═════ Exercise material

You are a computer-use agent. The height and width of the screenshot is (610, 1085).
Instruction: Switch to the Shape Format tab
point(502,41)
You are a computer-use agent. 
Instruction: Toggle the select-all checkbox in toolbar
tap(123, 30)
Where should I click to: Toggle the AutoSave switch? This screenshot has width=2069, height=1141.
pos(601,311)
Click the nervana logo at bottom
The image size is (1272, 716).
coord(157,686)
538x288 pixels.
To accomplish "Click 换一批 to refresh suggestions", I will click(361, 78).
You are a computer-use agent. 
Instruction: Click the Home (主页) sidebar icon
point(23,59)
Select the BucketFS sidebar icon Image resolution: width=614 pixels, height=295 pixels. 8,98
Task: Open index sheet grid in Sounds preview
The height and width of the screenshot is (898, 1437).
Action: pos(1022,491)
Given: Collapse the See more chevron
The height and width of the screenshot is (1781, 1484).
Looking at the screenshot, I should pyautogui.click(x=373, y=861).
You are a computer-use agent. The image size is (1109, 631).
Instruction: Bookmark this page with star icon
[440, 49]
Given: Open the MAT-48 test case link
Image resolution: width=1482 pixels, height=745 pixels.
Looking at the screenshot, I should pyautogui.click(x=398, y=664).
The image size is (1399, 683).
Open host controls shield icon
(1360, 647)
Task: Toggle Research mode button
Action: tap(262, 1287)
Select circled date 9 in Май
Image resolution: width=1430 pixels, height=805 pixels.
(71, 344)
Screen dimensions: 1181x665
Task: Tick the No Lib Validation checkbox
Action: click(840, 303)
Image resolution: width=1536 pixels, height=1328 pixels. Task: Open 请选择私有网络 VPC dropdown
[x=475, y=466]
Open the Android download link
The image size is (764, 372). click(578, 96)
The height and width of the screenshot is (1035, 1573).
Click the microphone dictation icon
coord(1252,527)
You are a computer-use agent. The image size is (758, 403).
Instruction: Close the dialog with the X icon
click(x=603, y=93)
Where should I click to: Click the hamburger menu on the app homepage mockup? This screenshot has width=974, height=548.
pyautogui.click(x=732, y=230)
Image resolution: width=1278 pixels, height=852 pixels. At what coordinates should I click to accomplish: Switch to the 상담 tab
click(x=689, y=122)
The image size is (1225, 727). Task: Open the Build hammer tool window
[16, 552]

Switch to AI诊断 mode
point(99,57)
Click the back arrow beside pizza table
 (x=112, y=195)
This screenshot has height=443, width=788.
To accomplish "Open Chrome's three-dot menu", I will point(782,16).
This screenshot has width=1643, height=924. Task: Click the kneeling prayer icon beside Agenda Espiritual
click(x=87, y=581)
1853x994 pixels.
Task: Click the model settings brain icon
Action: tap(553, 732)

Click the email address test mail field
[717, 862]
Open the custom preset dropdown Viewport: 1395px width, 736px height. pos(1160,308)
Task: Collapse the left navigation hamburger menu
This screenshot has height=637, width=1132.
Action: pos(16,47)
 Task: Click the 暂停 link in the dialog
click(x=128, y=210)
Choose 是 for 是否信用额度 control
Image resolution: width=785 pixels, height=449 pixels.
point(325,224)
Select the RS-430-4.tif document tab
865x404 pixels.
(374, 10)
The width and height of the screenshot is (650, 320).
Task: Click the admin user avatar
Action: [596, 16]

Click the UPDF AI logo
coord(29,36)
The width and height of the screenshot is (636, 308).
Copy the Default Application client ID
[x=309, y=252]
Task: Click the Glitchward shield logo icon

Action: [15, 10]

══════════

■ Action item
Here, the records must be output exactly and in full.

■ Solution below
You are a computer-use agent. The height and width of the screenshot is (610, 1085).
Instruction: Switch to the Shape Format tab
point(502,41)
You are a computer-use agent. 
Instruction: Toggle the select-all checkbox in toolbar
tap(123, 30)
Where should I click to: Toggle the AutoSave switch? This screenshot has width=2069, height=1141.
pos(601,311)
Click the nervana logo at bottom
The image size is (1272, 716).
coord(157,686)
538x288 pixels.
To accomplish "Click 换一批 to refresh suggestions", I will click(361, 78).
You are a computer-use agent. 
Instruction: Click the Home (主页) sidebar icon
point(23,59)
Select the BucketFS sidebar icon Image resolution: width=614 pixels, height=295 pixels. 8,98
Task: Open index sheet grid in Sounds preview
The height and width of the screenshot is (898, 1437).
Action: pos(1022,491)
Given: Collapse the See more chevron
The height and width of the screenshot is (1781, 1484).
Looking at the screenshot, I should pyautogui.click(x=373, y=861).
You are a computer-use agent. The image size is (1109, 631).
Instruction: Bookmark this page with star icon
[440, 49]
Given: Open the MAT-48 test case link
Image resolution: width=1482 pixels, height=745 pixels.
Looking at the screenshot, I should pyautogui.click(x=398, y=664).
The image size is (1399, 683).
Open host controls shield icon
(1360, 647)
Task: Toggle Research mode button
Action: tap(262, 1287)
Select circled date 9 in Май
Image resolution: width=1430 pixels, height=805 pixels.
(71, 344)
Screen dimensions: 1181x665
Task: Tick the No Lib Validation checkbox
Action: click(840, 303)
Image resolution: width=1536 pixels, height=1328 pixels. Task: Open 请选择私有网络 VPC dropdown
[x=475, y=466]
Open the Android download link
The image size is (764, 372). click(578, 96)
The height and width of the screenshot is (1035, 1573).
Click the microphone dictation icon
coord(1252,527)
You are a computer-use agent. The image size is (758, 403).
Instruction: Close the dialog with the X icon
click(x=603, y=93)
Where should I click to: Click the hamburger menu on the app homepage mockup? This screenshot has width=974, height=548.
pyautogui.click(x=732, y=230)
Image resolution: width=1278 pixels, height=852 pixels. At what coordinates should I click to accomplish: Switch to the 상담 tab
click(x=689, y=122)
The image size is (1225, 727). Task: Open the Build hammer tool window
[16, 552]

Switch to AI诊断 mode
point(99,57)
Click the back arrow beside pizza table
 (x=112, y=195)
This screenshot has height=443, width=788.
To accomplish "Open Chrome's three-dot menu", I will point(782,16).
This screenshot has width=1643, height=924. Task: Click the kneeling prayer icon beside Agenda Espiritual
click(x=87, y=581)
1853x994 pixels.
Task: Click the model settings brain icon
Action: tap(553, 732)

Click the email address test mail field
[717, 862]
Open the custom preset dropdown Viewport: 1395px width, 736px height. pos(1160,308)
Task: Collapse the left navigation hamburger menu
This screenshot has height=637, width=1132.
Action: pos(16,47)
 Task: Click the 暂停 link in the dialog
click(x=128, y=210)
Choose 是 for 是否信用额度 control
Image resolution: width=785 pixels, height=449 pixels.
point(325,224)
Select the RS-430-4.tif document tab
865x404 pixels.
(374, 10)
The width and height of the screenshot is (650, 320).
Task: Click the admin user avatar
Action: [596, 16]

Click the UPDF AI logo
coord(29,36)
The width and height of the screenshot is (636, 308).
Copy the Default Application client ID
[x=309, y=252]
Task: Click the Glitchward shield logo icon

Action: [15, 10]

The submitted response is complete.